For this exercise, copy exactly only the lines from the one containing "Angresi. (155, 1444)" to the final line of the material below, without the pictures.

═══ Source data

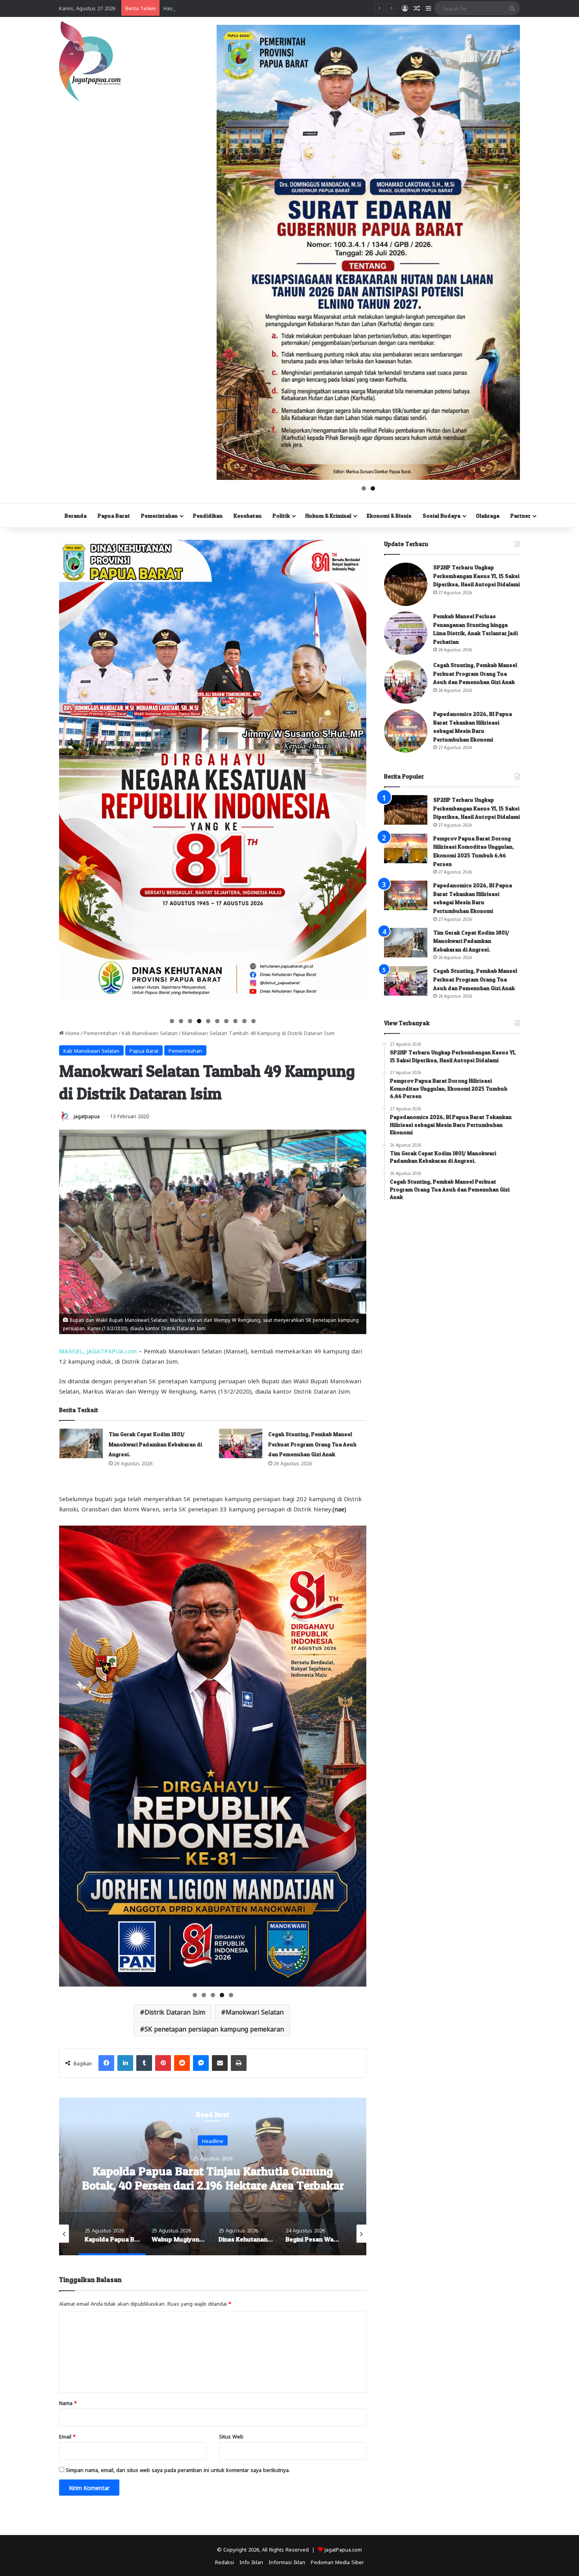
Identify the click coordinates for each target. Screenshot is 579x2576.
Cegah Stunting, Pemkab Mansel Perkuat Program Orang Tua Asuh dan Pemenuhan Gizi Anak (312, 1444)
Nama (68, 2402)
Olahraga (487, 515)
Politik (281, 515)
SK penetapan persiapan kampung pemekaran (214, 2028)
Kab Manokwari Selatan (150, 1032)
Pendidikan (208, 515)
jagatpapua (87, 1116)
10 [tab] (254, 1021)
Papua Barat (114, 515)
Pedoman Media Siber (337, 2562)
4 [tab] (199, 1021)
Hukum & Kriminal (328, 515)
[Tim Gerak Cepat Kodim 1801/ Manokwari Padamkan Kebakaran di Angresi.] (81, 1443)
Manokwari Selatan (255, 2011)
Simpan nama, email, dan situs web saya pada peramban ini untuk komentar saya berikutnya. (178, 2469)
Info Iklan (251, 2562)
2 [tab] (373, 488)
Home (72, 1032)
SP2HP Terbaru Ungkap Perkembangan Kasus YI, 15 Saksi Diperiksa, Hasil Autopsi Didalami (476, 575)
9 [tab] (244, 1021)
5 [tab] (208, 1021)
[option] (212, 2176)
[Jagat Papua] (90, 61)
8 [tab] (235, 1021)
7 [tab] (226, 1021)
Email (67, 2436)
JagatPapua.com (343, 2549)
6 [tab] (217, 1021)
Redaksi (224, 2562)
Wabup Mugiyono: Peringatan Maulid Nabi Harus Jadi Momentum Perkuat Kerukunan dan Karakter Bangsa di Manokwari (213, 2184)
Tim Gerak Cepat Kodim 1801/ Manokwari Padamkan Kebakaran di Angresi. (155, 1444)
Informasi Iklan (287, 2562)
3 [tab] (190, 1021)
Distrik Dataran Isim (175, 2011)
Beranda (76, 515)
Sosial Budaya (441, 515)
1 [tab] (364, 488)
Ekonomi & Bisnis (389, 515)
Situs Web (231, 2436)
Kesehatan (248, 515)
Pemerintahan (159, 515)
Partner (520, 515)
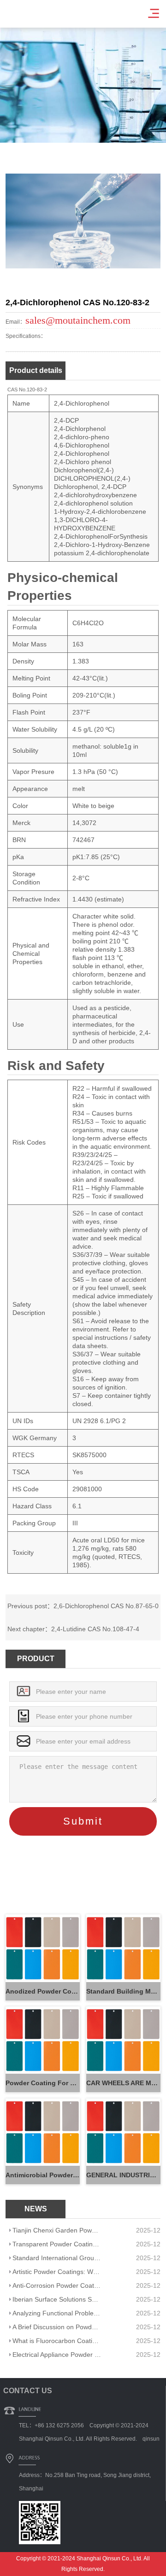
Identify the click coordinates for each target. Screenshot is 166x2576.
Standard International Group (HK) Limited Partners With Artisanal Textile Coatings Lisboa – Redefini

══════

▸ **Problem solution**
Tim Gerak Cepat Kodim 1801/ Manokwari Padamkan Kebakaran di Angresi. (155, 1444)
Informasi Iklan (287, 2562)
3 [tab] (190, 1021)
Distrik Dataran Isim (175, 2011)
Beranda (76, 515)
Sosial Budaya (441, 515)
1 [tab] (364, 488)
Ekonomi & Bisnis (389, 515)
Situs Web (231, 2436)
Kesehatan (248, 515)
Pemerintahan (159, 515)
Partner (520, 515)
Identify the click coordinates for each target. Screenshot is 166x2576.
Standard International Group (HK) Limited Partners With Artisanal Textile Coatings Lisboa – Redefini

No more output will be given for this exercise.